NVIDIA Tesla K80 24GB GDDR5 GPU Accelerator Graphics Card | High-Performance CUDA for Workstations
Overview:
The NVIDIA Tesla K80 is a powerful GPU accelerator designed specifically for data center and high-performance computing (HPC) applications. It is optimized for compute-intensive workloads such as machine learning, scientific simulations, data analytics, and rendering. With dual GPUs on a single card and a total of 24GB of GDDR5 memory, the Tesla K80 is built to handle demanding parallel processing tasks with exceptional efficiency.
Key Specifications:
- GPU Architecture: Kepler
- GPU Cores: 4,992 CUDA Cores (2,496 per GPU)
- Memory: 24GB GDDR5 (12GB per GPU)
- Memory Bandwidth: 480 GB/s (240 GB/s per GPU)
- Memory Clock Speed: 5.0 Gbps
- Peak Single Precision Performance (FP32): 8.74 Teraflops
- Peak Double Precision Performance (FP64): 2.91 Teraflops
- GPU Boost Clock: 875 MHz
- Base Clock: 562 MHz (for each GPU)
- Interface: PCIe 3.0 x16
- Power Consumption: 300W
- Form Factor: PCI Express 3.0 x16
- Thermal Design Power (TDP): 300 Watts
- Cooling: Active cooling with a blower fan to dissipate heat
- Compatibility: Compatible with workstations, servers, and high-performance computing clusters that support PCIe 3.0 slots.
Key Features:
- Dual GPUs: The Tesla K80 includes two GPUs on a single card, making it a great option for parallel processing tasks.
- High Memory Capacity: With a total of 24GB of GDDR5 memory (12GB per GPU), the Tesla K80 can handle large datasets, complex models, and intensive computational tasks.
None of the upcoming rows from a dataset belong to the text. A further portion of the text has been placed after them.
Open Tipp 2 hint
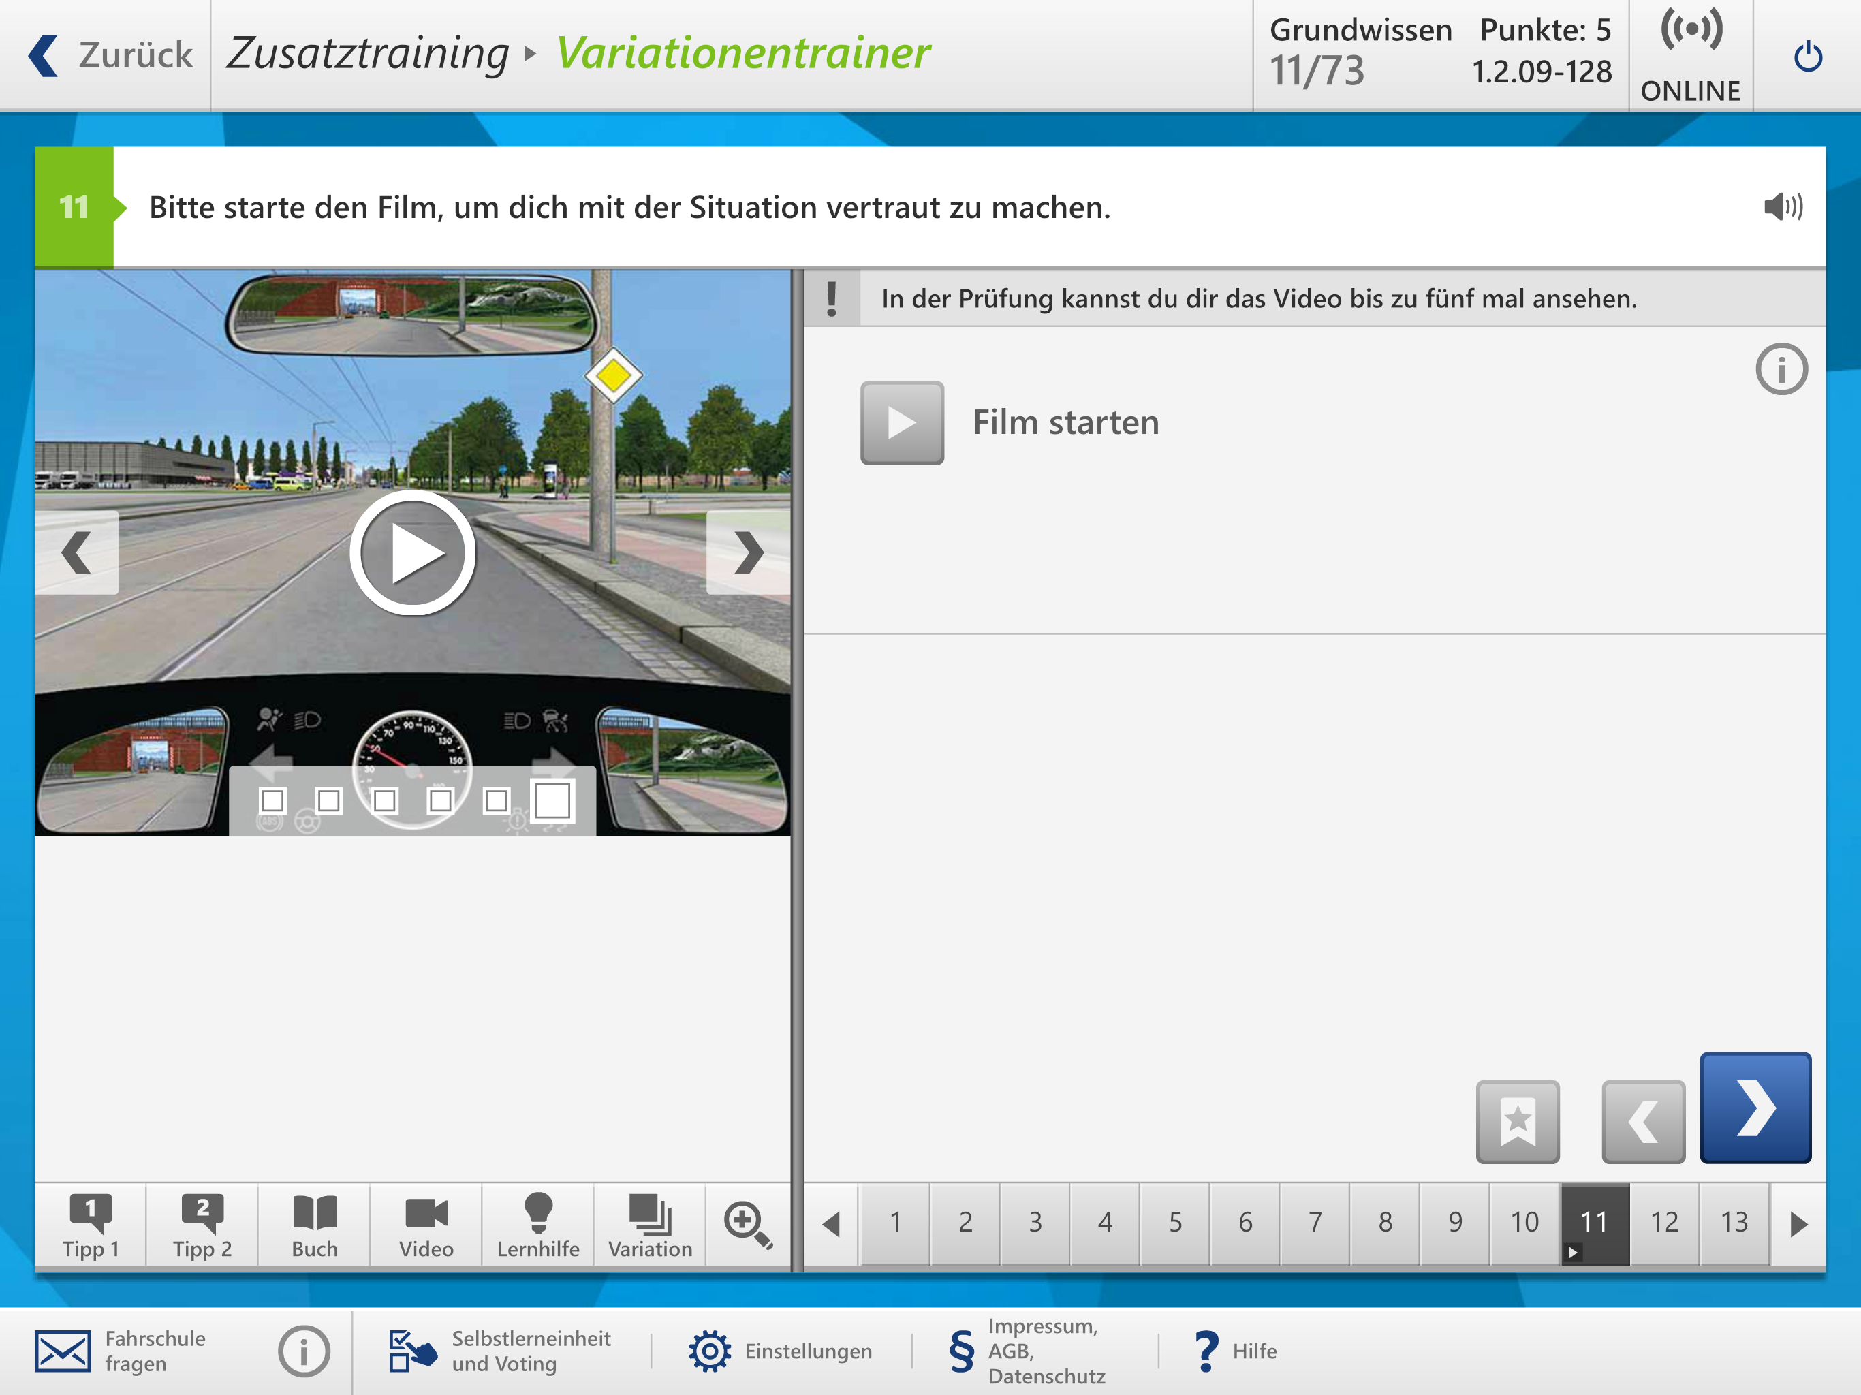tap(202, 1224)
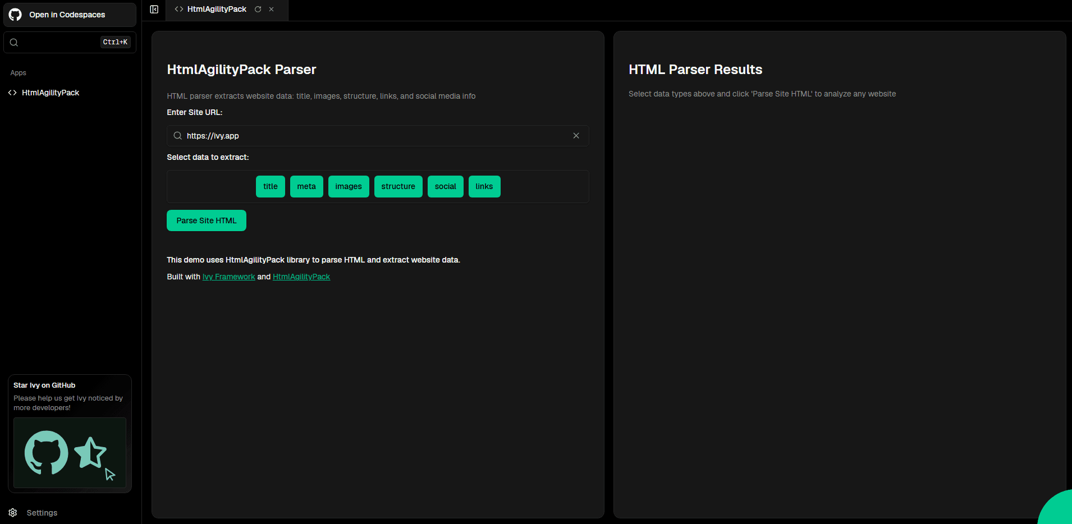Toggle the images data option
The image size is (1072, 524).
349,187
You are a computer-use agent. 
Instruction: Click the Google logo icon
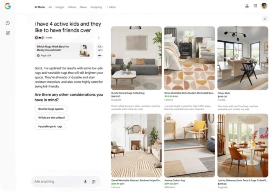point(8,6)
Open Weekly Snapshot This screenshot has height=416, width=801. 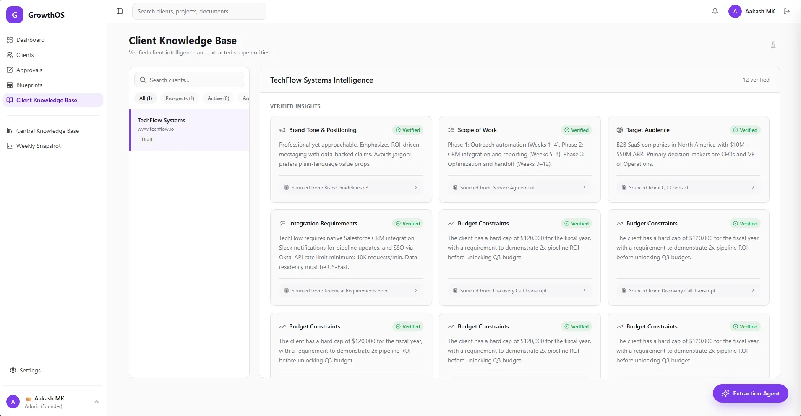(x=38, y=145)
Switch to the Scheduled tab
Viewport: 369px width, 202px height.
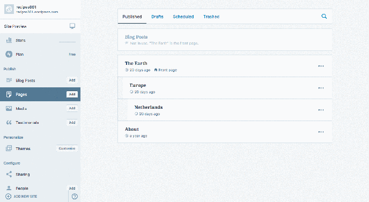point(183,17)
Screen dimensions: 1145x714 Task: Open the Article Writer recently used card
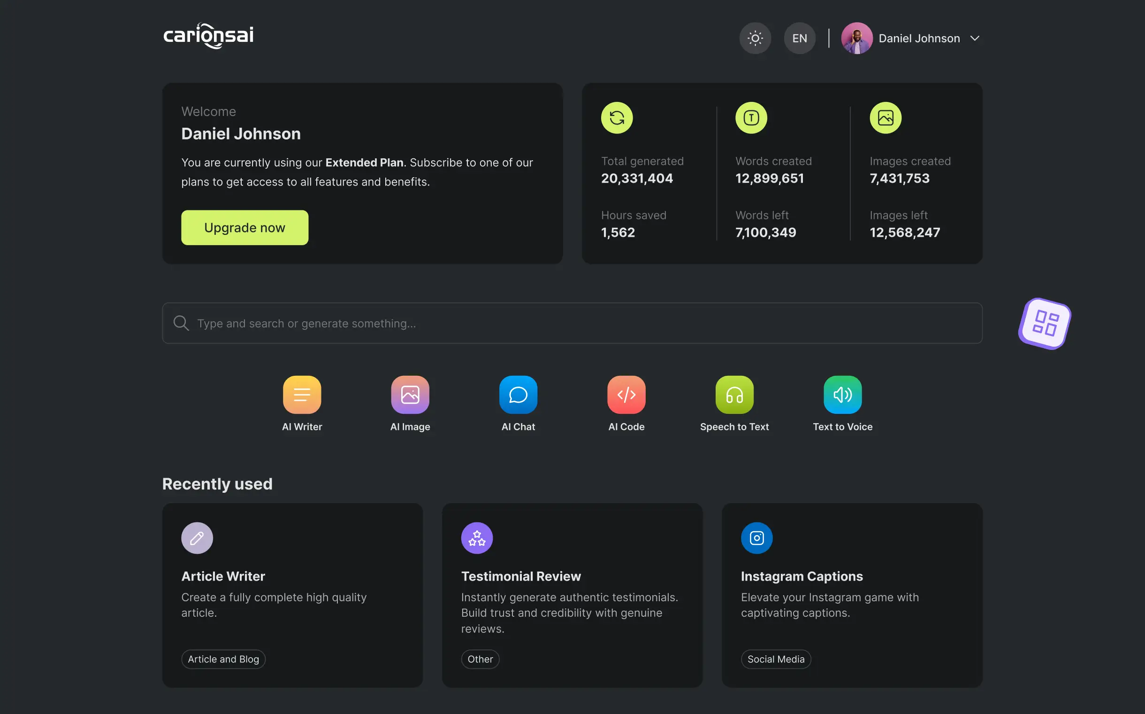(293, 595)
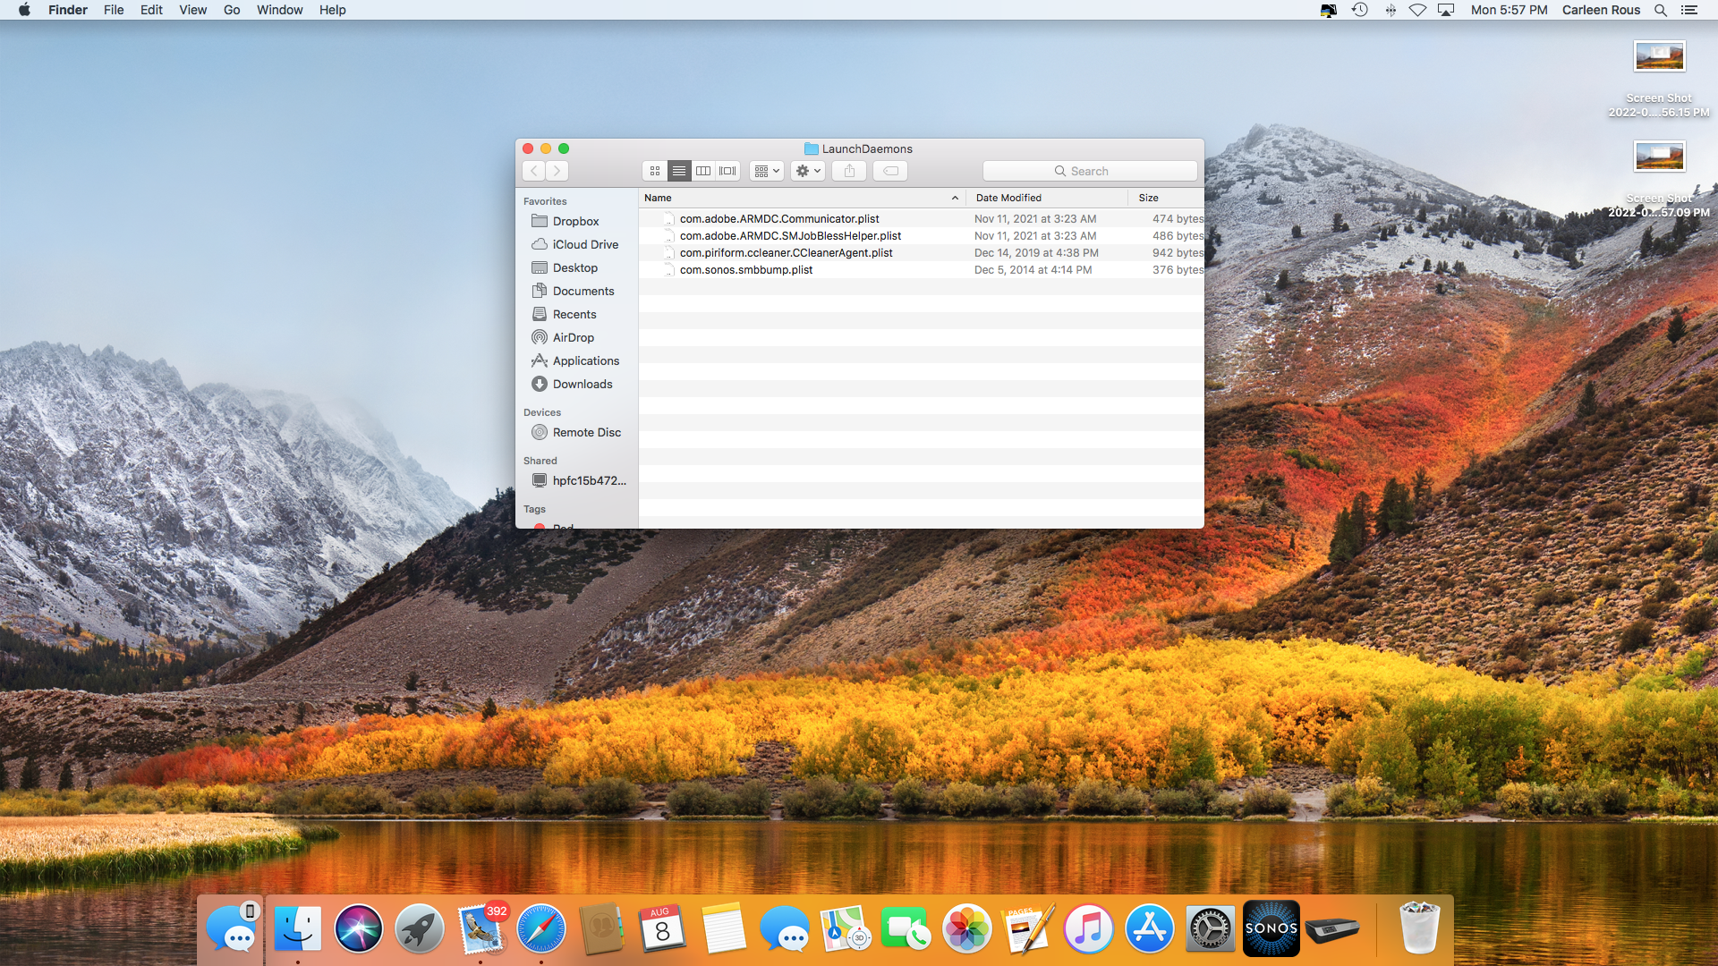Open AirDrop in the sidebar
Screen dimensions: 1718x966
click(573, 337)
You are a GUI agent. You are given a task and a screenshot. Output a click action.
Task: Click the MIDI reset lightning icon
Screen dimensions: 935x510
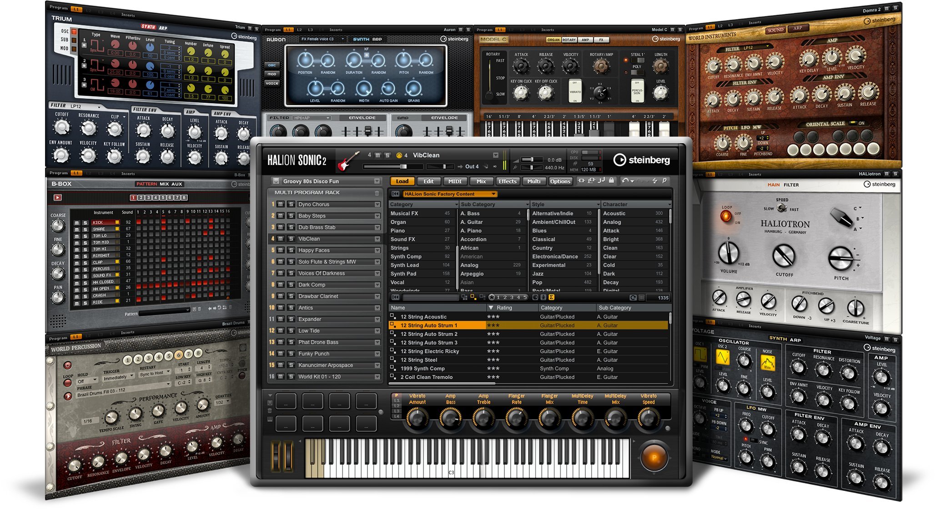tap(655, 181)
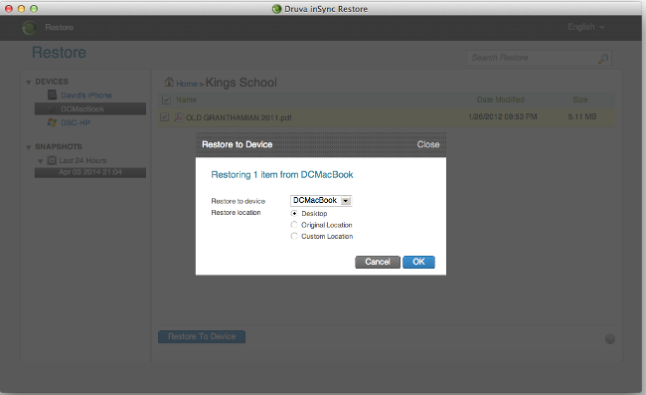
Task: Click the search magnifier icon
Action: (x=603, y=59)
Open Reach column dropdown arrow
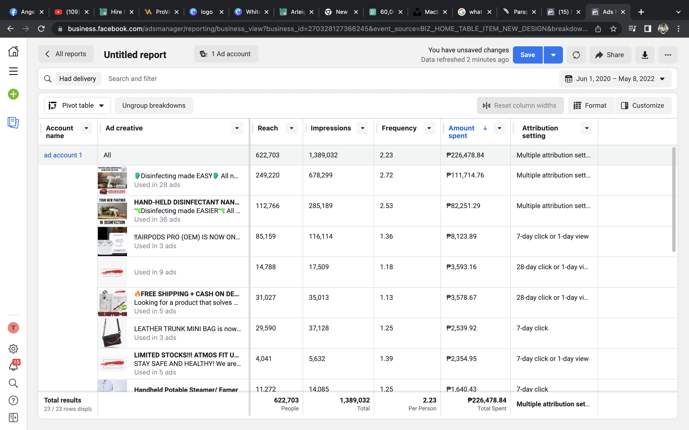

- High Bandwidth Memory: With a 480 GB/s memory bandwidth, it delivers fast access to memory, ensuring faster computation times.
- Optimized for Compute Workloads: The Tesla K80 is engineered to accelerate scientific research, machine learning, deep learning, and complex simulations. Its architecture allows for parallel execution of tasks, which is ideal for these use cases.
- ECC (Error-Correcting Code) Memory: The Tesla K80 supports ECC memory to reduce errors in calculations, ensuring accuracy for scientific and computational tasks.
- CUDA Compatibility: Fully compatible with NVIDIA's CUDA programming model, allowing developers to harness the full power of parallel computing for general-purpose GPU (GPGPU) tasks.
- NVIDIA GRID: Support for NVIDIA GRID technology allows for virtualization of GPU resources, which is ideal for enterprise environments.
- NVLink: Supports NVIDIA's NVLink technology, enabling high-bandwidth, low-latency interconnects between GPUs for even more powerful performance in multi-GPU configurations.
Performance Benefits:
- Machine Learning and Deep Learning: The Tesla K80 can dramatically speed up the training of complex AI models with its high computational power and large memory capacity.
- Scientific Simulations: Its massive parallel processing capabilities make it ideal for simulations in fields like fluid dynamics, molecular modeling, and physics simulations.
- Data Analytics: Ideal for processing large datasets in big data analytics tasks, accelerating the analysis of complex data.
Applications:
- High-Performance Computing (HPC): The K80 is designed for scientific and engineering workloads that require intensive computing power.
- Deep Learning/AI: With support for deep learning frameworks such as TensorFlow, Caffe, and others, the Tesla K80 is suited for accelerating training of machine learning models.
- Data Analytics and Big Data: Optimized for the analysis of large datasets, making it suitable for use in data-intensive fields such as genomics, financial modeling, and predictive analytics.
- Visualization & Rendering: The Tesla K80 is well-suited for high-end visualization applications, including rendering complex 3D models and simulations.
Physical Specifications:
- Dimensions: 10.5 inches (L) x 4.4 inches (W) x 2.0 inches (H)
- Weight: Approximately 2.4 kg (5.3 lbs)
- Connectors: Dual-slot, single PCIe 3.0 x16 connector
- Display Outputs: None (designed for compute rather than display tasks)
Power and Cooling:
- Power Requirements: 300W TDP, typically requiring an 8-pin PCIe power connector for adequate power supply.
- Cooling Solution: The Tesla K80 uses a blower-style fan for efficient cooling, designed to keep both GPUs within thermal limits during heavy workloads.
Summary:
The NVIDIA Tesla K80 is a high-performance GPU accelerator designed to handle the most demanding workloads in scientific computing, machine learning, data analysis, and HPC. Its dual GPUs and large memory capacity make it ideal for tasks that require vast parallel processing power, while features like error-correcting code memory and high bandwidth ensure computational accuracy and speed. It is a popular choice in enterprise environments for tasks requiring massive computational power and for large-scale machine learning and simulation applications.